Jessica Ridgeway disappeared Oct. 5 while walking to school. Her body was found five days later in a field at a park.
The break in the case came a day after the police said Jessica’s abduction was linked to the May 28 attempted kidnapping of a 22-year-old runner at another park, the Ketner Lake Open Space.
In that case, a woman fought off a stranger who grabbed her from behind and put a rag that smelled of chemicals over her mouth, authorities said. Westminster investigator Trevor Materasso said Tuesday the police haven’t been able to determine if the substance on the rag was meant to subdue the woman.
Authorities didn’t say why they think the two cases are linked, but they noted Sigg will be charged in both crimes. His first court appearance is set for 8 a.m. Thursday.
The police said they notified the Ridgeway family of the arrest yesterday morning.
“We hope and pray that this arrest brings them some measure of closure in dealing with this enormous loss that they’ve suffered,” police Chief Lee Birk said.
The arrest also brought relief to the community, which has been on edge as authorities searched for Jessica’s killer. More parents have been waiting with their children at bus stops, and high school students have volunteered to walk younger children to school to keep them safe.
“Every parent in every Colorado community will rest a little easier tonight,” said Gov. John Hickenlooper, who has a 10-year-old son. “While we still mourn the death of Jessica Ridgeway, we are relieved an arrest has been made and the pursuit of justice can continue.”
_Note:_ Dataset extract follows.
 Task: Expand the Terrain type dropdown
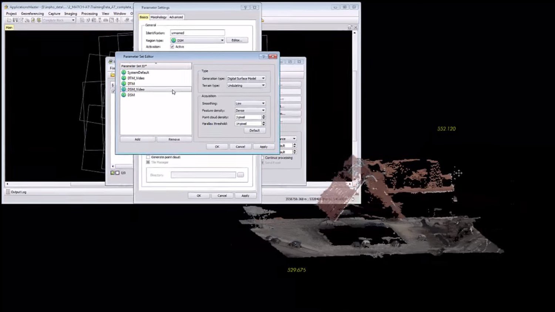pos(246,85)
Jessica was walking down a quiet street in her modest Westminster neighborhood when she was last seen alive. Her school backpack was found three days later in Superior, another Denver suburb about seven miles northwest of her home.
After her disappearance, more than 1,000 officers and 10 agencies, including the FBI, investigated the case, following up on more than 4,000 leads.
Authorities had long said Jessica’s killer could be someone from the community. But early on, they didn’t seem to have any particular suspect in mind. They asked residents to be on the lookout for anything suspicious from their bosses, friends and family members, watching for things like leaving home unexpectedly, missing appointments or changing their appearance.